Micro e pequenas empresas precisam se atentar a um prazo que cai em setembro. O Comitê Gestor do Simples Nacional publicou resoluções que ajustam o regime à transição da reforma tributária, e uma das mudanças mais imediatas é a antecipação do período de adesão. Em vez de janeiro, como era tradição, a opção pelo Simples referente ao ano de 2027 deve ser formalizada entre 1º e 30 de setembro de 2026, no portal do próprio regime. A escolha pode ser cancelada em caráter irretratável até 30 de novembro.
As novas normas incorporam ao Simples o Imposto sobre Bens e Serviços e a Contribuição Social sobre Bens e Serviços, os dois tributos criados pela reforma para substituir ICMS, ISS, PIS e Cofins. A partir de 2027, quem estiver no regime poderá escolher entre recolher esses tributos dentro da guia unificada ou apurá-los pelo regime regular, mantendo os demais impostos no Simples. Essa opção também precisa ser feita na mesma janela de setembro.

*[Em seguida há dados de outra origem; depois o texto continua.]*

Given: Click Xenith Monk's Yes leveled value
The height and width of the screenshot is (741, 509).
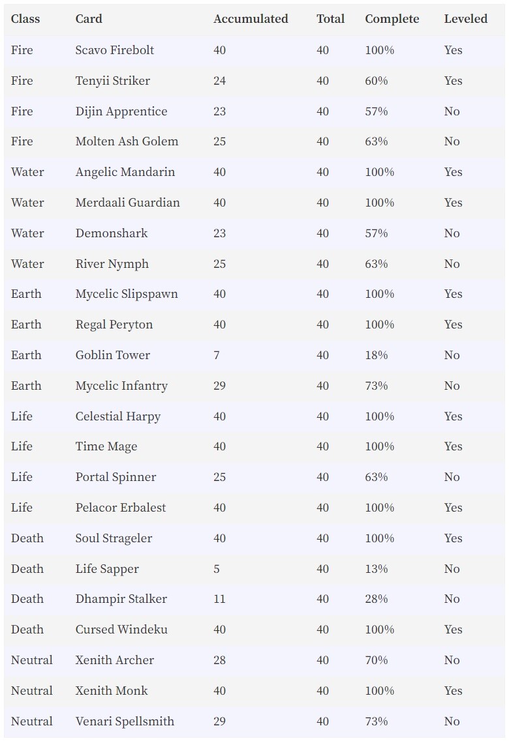Looking at the screenshot, I should [x=453, y=691].
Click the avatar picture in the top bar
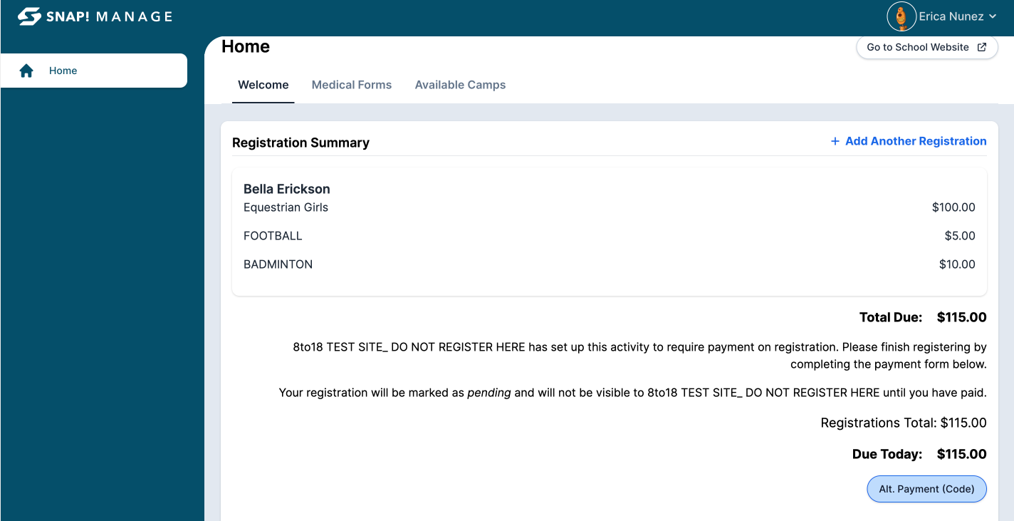Viewport: 1014px width, 521px height. tap(901, 16)
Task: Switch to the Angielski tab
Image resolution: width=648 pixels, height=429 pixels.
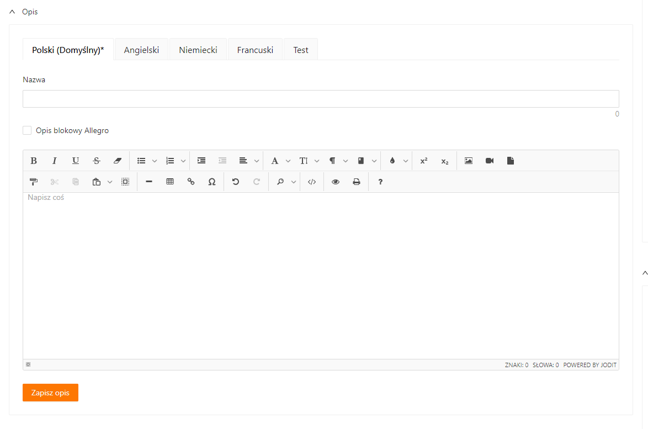Action: [x=141, y=50]
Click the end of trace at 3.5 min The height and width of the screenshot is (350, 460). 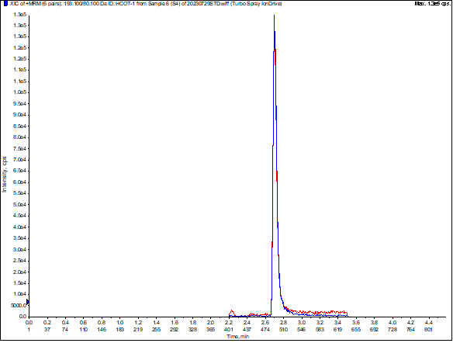348,315
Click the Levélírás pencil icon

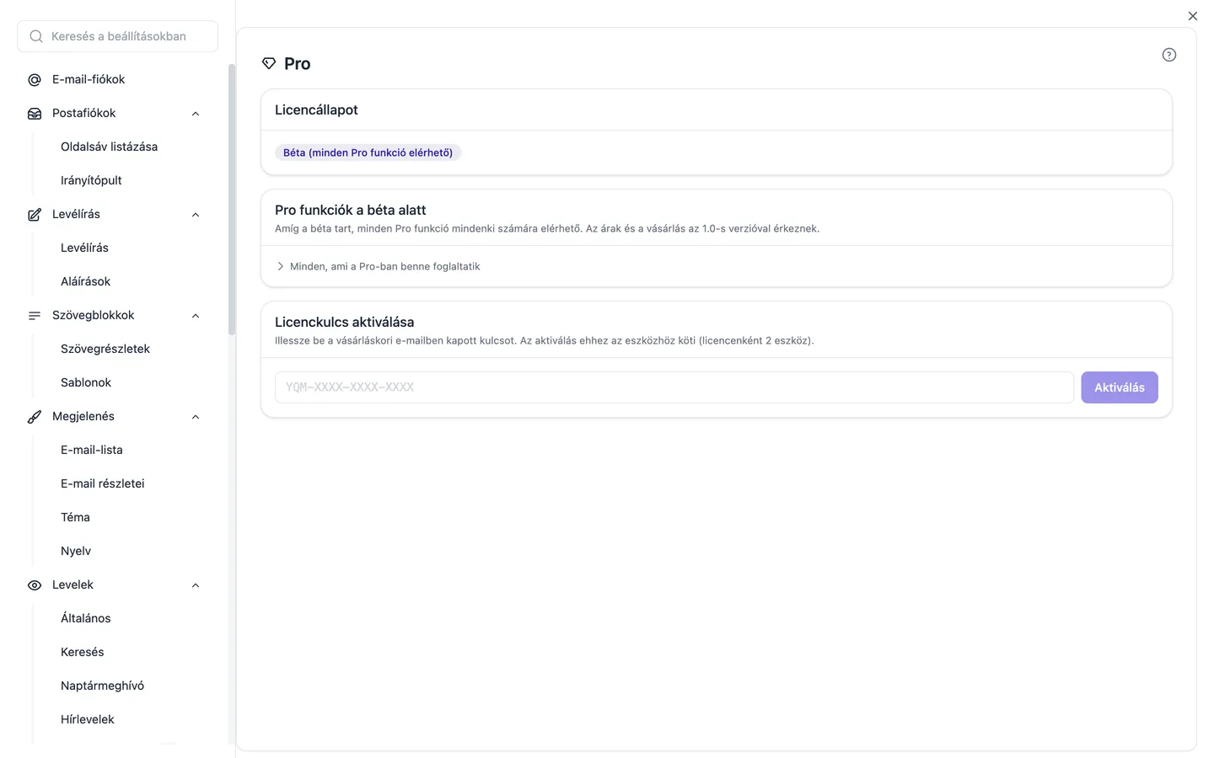point(35,215)
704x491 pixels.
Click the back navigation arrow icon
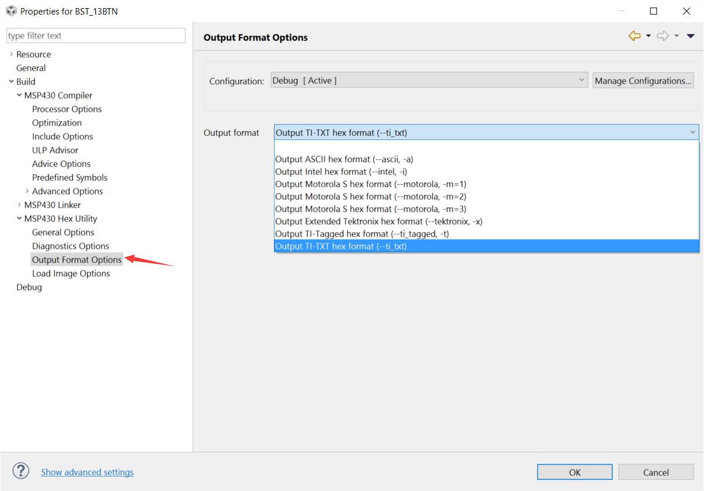[x=634, y=36]
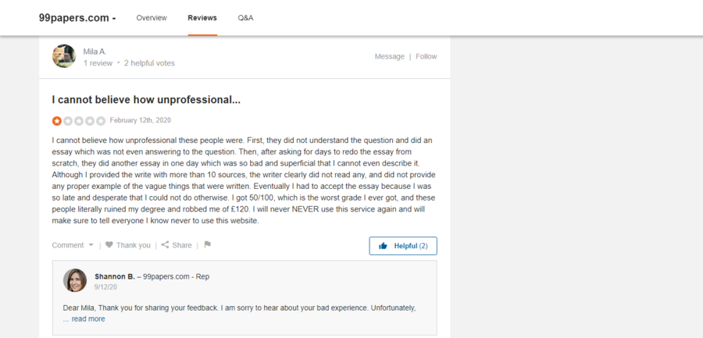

Outros pontos alteram o cálculo do que a empresa deve pagar. Passam a integrar a receita bruta valores como aluguéis, royalties, juros, multas e gorjetas que não sejam integralmente repassadas aos funcionários. Ficam de fora rendimentos de aplicações financeiras e as gorjetas repassadas na íntegra. O faturamento passa a ser contado a partir da emissão do documento fiscal, inclusive em vendas para entrega futura e em pagamentos adiantados. O sublimite para recolhimento de ICMS, ISS e IBS ficou em 3,6 milhões de reais, e o teto geral do regime segue em 4,8 milhões.
Há ainda uma obrigação que começa a valer em 1º de setembro: todas as microempresas e empresas de pequeno porte optantes pelo Simples passam a ser obrigadas a emitir a nota fiscal de serviços eletrônica no padrão nacional, que hoje varia conforme o município. O documento terá validade em todo o território brasileiro. Quem tiver pedido de ingresso no regime indeferido ganha prazo de 30 dias corridos, contados da ciência, para regularizar pendências.